PROVIDED INFORMATION:

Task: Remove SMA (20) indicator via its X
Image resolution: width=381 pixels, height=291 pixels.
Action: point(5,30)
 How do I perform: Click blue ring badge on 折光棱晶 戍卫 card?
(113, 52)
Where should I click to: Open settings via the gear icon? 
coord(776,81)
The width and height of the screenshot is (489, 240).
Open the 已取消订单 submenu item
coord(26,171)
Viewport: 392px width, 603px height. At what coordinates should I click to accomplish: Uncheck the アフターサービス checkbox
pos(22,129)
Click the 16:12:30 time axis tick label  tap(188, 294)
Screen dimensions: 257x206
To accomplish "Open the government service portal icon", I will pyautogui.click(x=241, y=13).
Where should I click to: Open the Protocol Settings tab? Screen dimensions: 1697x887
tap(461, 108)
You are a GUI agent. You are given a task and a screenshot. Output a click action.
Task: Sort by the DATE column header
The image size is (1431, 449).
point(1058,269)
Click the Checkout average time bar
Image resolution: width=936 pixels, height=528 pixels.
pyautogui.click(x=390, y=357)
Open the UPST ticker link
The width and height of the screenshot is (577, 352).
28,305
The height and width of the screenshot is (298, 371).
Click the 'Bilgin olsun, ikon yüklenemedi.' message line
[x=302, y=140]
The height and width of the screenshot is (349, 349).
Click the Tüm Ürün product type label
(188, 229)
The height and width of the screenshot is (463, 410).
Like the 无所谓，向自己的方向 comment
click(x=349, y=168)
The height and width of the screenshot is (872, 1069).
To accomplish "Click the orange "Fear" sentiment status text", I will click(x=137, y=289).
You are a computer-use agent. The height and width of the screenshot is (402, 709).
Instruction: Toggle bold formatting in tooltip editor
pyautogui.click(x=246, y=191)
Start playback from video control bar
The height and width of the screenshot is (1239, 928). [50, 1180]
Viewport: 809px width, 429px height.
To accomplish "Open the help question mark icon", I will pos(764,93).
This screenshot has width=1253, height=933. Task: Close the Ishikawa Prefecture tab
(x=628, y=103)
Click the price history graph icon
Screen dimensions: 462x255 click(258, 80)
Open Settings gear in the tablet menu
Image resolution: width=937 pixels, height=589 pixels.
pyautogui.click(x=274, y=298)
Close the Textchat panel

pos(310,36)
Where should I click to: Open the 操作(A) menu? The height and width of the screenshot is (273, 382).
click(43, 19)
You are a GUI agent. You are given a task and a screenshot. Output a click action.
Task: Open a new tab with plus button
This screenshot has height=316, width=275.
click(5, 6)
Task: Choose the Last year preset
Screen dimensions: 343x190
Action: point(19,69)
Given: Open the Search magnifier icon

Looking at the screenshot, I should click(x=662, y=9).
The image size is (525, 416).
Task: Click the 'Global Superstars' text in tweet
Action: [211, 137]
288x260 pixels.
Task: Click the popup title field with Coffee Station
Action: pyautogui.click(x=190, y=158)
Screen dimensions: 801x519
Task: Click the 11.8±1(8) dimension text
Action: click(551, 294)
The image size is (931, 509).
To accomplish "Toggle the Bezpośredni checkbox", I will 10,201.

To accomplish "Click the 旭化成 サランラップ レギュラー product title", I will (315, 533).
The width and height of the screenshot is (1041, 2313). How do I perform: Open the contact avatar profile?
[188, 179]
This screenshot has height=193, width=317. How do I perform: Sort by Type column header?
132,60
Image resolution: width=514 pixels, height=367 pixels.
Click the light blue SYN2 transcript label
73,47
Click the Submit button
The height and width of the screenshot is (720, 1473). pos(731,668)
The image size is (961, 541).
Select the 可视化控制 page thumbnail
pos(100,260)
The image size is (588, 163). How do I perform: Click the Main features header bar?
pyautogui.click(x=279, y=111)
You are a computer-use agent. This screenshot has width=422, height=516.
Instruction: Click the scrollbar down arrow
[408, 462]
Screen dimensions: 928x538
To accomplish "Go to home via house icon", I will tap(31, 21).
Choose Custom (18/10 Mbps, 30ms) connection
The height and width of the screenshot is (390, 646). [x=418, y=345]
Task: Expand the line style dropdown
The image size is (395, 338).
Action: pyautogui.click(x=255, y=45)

WHAT TO PRODUCE: Write out the material again, exactly as shown above.

RESULT OF THE TASK:
Task: Remove SMA (20) indicator via its X
Image resolution: width=381 pixels, height=291 pixels.
Action: point(5,30)
 How do I perform: Click blue ring badge on 折光棱晶 戍卫 card?
(113, 52)
Where should I click to: Open settings via the gear icon? 
coord(776,81)
The width and height of the screenshot is (489, 240).
Open the 已取消订单 submenu item
coord(26,171)
Viewport: 392px width, 603px height. At what coordinates should I click to accomplish: Uncheck the アフターサービス checkbox
pos(22,129)
Click the 16:12:30 time axis tick label  tap(188, 294)
Screen dimensions: 257x206
To accomplish "Open the government service portal icon", I will pyautogui.click(x=241, y=13).
Where should I click to: Open the Protocol Settings tab? Screen dimensions: 1697x887
tap(461, 108)
You are a GUI agent. You are given a task and a screenshot. Output a click action.
Task: Sort by the DATE column header
The image size is (1431, 449).
point(1058,269)
Click the Checkout average time bar
Image resolution: width=936 pixels, height=528 pixels.
pyautogui.click(x=390, y=357)
Open the UPST ticker link
The width and height of the screenshot is (577, 352).
28,305
The height and width of the screenshot is (298, 371).
Click the 'Bilgin olsun, ikon yüklenemedi.' message line
[x=302, y=140]
The height and width of the screenshot is (349, 349).
Click the Tüm Ürün product type label
(188, 229)
The height and width of the screenshot is (463, 410).
Like the 无所谓，向自己的方向 comment
click(x=349, y=168)
The height and width of the screenshot is (872, 1069).
To accomplish "Click the orange "Fear" sentiment status text", I will click(x=137, y=289).
You are a computer-use agent. The height and width of the screenshot is (402, 709).
Instruction: Toggle bold formatting in tooltip editor
pyautogui.click(x=246, y=191)
Start playback from video control bar
The height and width of the screenshot is (1239, 928). [50, 1180]
Viewport: 809px width, 429px height.
To accomplish "Open the help question mark icon", I will pos(764,93).
This screenshot has width=1253, height=933. Task: Close the Ishikawa Prefecture tab
(x=628, y=103)
Click the price history graph icon
Screen dimensions: 462x255 click(258, 80)
Open Settings gear in the tablet menu
Image resolution: width=937 pixels, height=589 pixels.
pyautogui.click(x=274, y=298)
Close the Textchat panel

pos(310,36)
Where should I click to: Open the 操作(A) menu? The height and width of the screenshot is (273, 382).
click(43, 19)
You are a GUI agent. You are given a task and a screenshot. Output a click action.
Task: Open a new tab with plus button
This screenshot has height=316, width=275.
click(5, 6)
Task: Choose the Last year preset
Screen dimensions: 343x190
Action: point(19,69)
Given: Open the Search magnifier icon

Looking at the screenshot, I should click(x=662, y=9).
The image size is (525, 416).
Task: Click the 'Global Superstars' text in tweet
Action: [211, 137]
288x260 pixels.
Task: Click the popup title field with Coffee Station
Action: pyautogui.click(x=190, y=158)
Screen dimensions: 801x519
Task: Click the 11.8±1(8) dimension text
Action: click(551, 294)
The image size is (931, 509).
To accomplish "Toggle the Bezpośredni checkbox", I will 10,201.

To accomplish "Click the 旭化成 サランラップ レギュラー product title", I will (315, 533).
The width and height of the screenshot is (1041, 2313). How do I perform: Open the contact avatar profile?
[188, 179]
This screenshot has height=193, width=317. How do I perform: Sort by Type column header?
132,60
Image resolution: width=514 pixels, height=367 pixels.
Click the light blue SYN2 transcript label
73,47
Click the Submit button
The height and width of the screenshot is (720, 1473). pos(731,668)
The image size is (961, 541).
Select the 可视化控制 page thumbnail
pos(100,260)
The image size is (588, 163). How do I perform: Click the Main features header bar?
pyautogui.click(x=279, y=111)
You are a computer-use agent. This screenshot has width=422, height=516.
Instruction: Click the scrollbar down arrow
[408, 462]
Screen dimensions: 928x538
To accomplish "Go to home via house icon", I will tap(31, 21).
Choose Custom (18/10 Mbps, 30ms) connection
The height and width of the screenshot is (390, 646). [x=418, y=345]
Task: Expand the line style dropdown
The image size is (395, 338).
Action: pyautogui.click(x=255, y=45)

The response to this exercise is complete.